Organisateur de concerts, agent et souvent ami de musiciens parmi les plus célèbres, vice-président du département Artists & Repertoire chez Deutsche Grammophon de 1999 à 2003, fondateur du Festival de Verbier en 1994, uni lors d’un premier mariage à Barbara Hendricks, Martin Engstroem a engrangé une somme de souvenirs réunis aujourd’hui en un livre d’entretiens, une forme préférable au satisfecit auquel se prête volontiers l’autobiographie. Bertrand Dermoncourt conduit la discussion selon des chemins que l’on imagine strictement balisés tant le propos s’arrime à la chronologie sans omettre le moindre épisode d’un parcours dont Martin Engstroem a tout lieu d’être fier.
Défilent depuis les coulisses les plus belles images d’« une vie pour la musique », de l’enfance et des années de formation – trop – longuement racontées, jusqu’à ce défi de l’impossible que représente le Festival de Verbier, un rendez-vous musical au sommet dans tous les sens du terme. « D’une certaine manière toute ma vie a convergé vers cette idée du Verbier Festival », confie Martin Engstroem.
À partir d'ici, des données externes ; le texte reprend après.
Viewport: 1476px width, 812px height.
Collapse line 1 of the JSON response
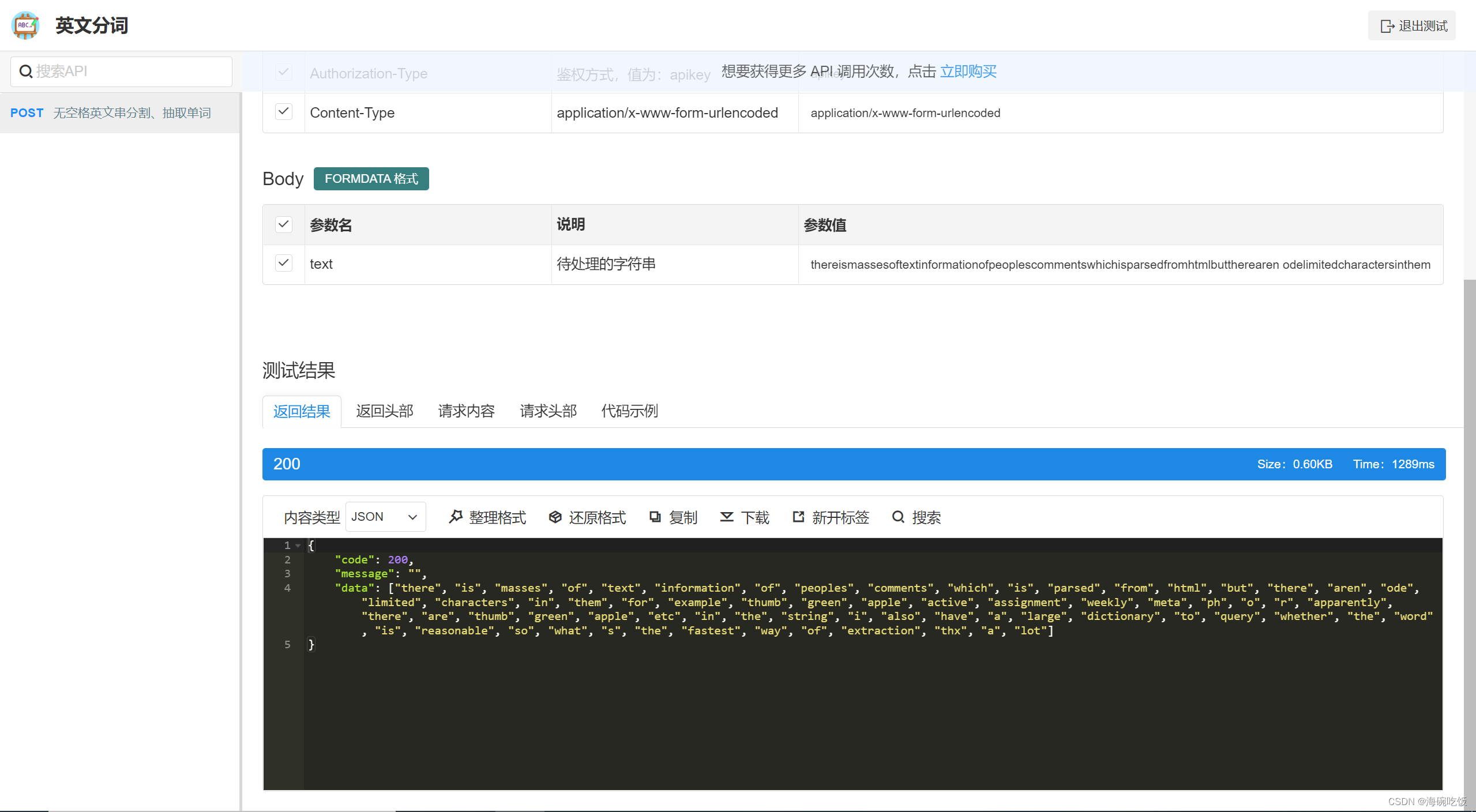[298, 546]
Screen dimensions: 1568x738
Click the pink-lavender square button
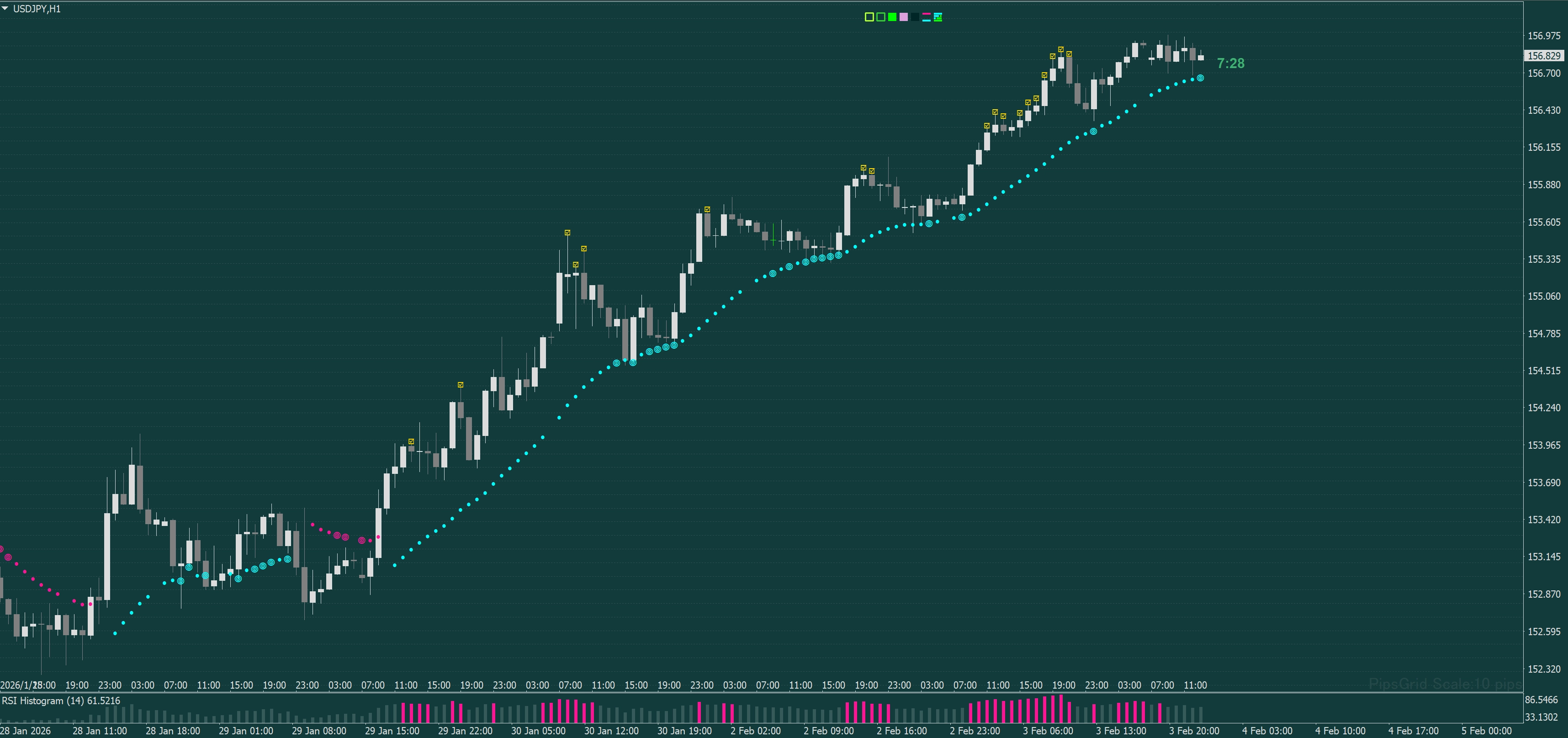903,17
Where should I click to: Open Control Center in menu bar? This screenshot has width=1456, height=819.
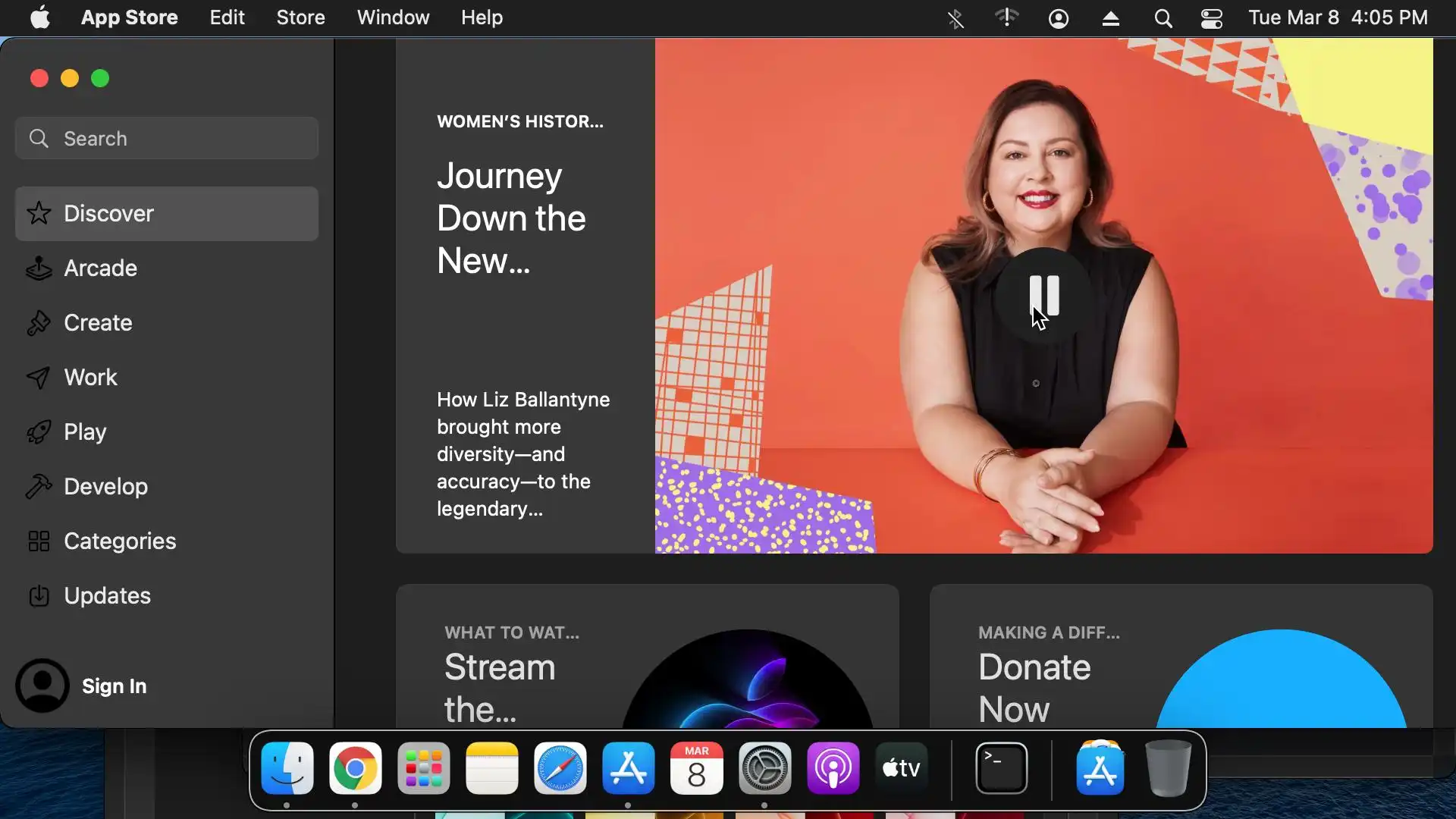click(x=1211, y=18)
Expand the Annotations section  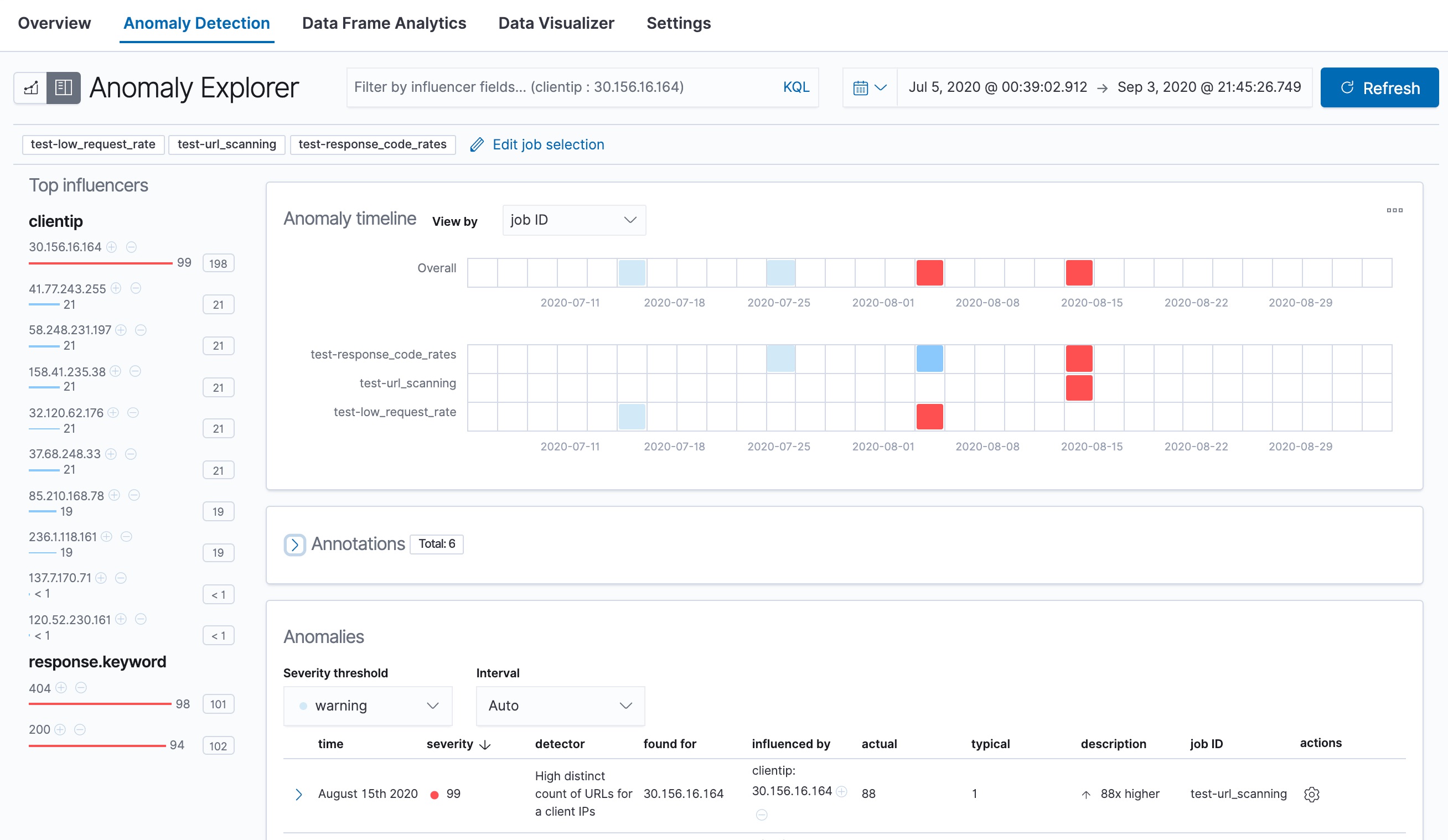(295, 544)
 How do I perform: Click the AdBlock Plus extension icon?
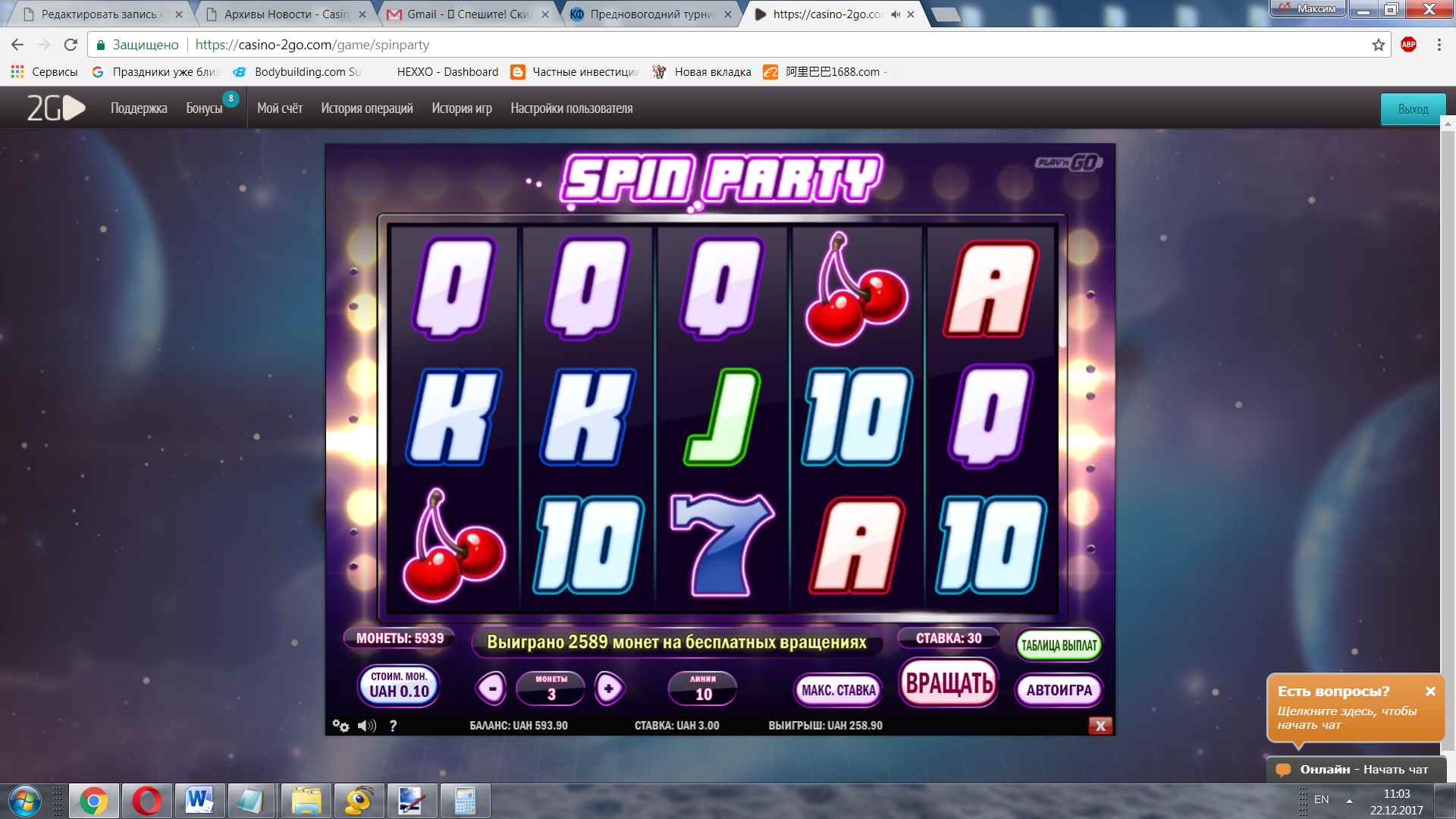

Bien que le propos dépasse le cadre strict de l’opéra, bon nombre de chanteurs s’invitent dans la conversation, prétextes à quelques anecdotes parfois savoureuses. Afin de mettre l’eau à la bouche du futur lecteur sans sacrifier à ce que les Québécois appellent le divulgâchage (« spoiling » dans une langue de Molière de plus en plus assujettie à celle de Shakespeare), évoquons Renato Bruson refusant de chanter avec Carlos Kleiber pour une raison à découvrir page 87.
Ce dernier, aux côtés de Dietrich Fischer-Dieskau, James Levine, Martha Argerich et Mstislav Rostropovich, fait partie des amis chers et célèbres pour lesquels un chapitre entier interrompt le cours du récit.
« A mes quatre enfants, pour répondre aux questions qu’ils ne m’ont jamais posées », écrit en exergue Martin Engstroem. Rarement dédicace n’a semblé refléter aussi bien l’intention première de son auteur tant le témoignage laisse transparaître à plusieurs reprises le regret de n’avoir pu être un père aussi présent que souhaité. A eux, autant qu’au mélomane curieux, se destine un livre dont la publication coïncide avec les 70 ans de Martin Engstroem et les presque 30 ans du Festival de Verbier. Ce double anniversaire vaut bien un ouvrage, sans doute.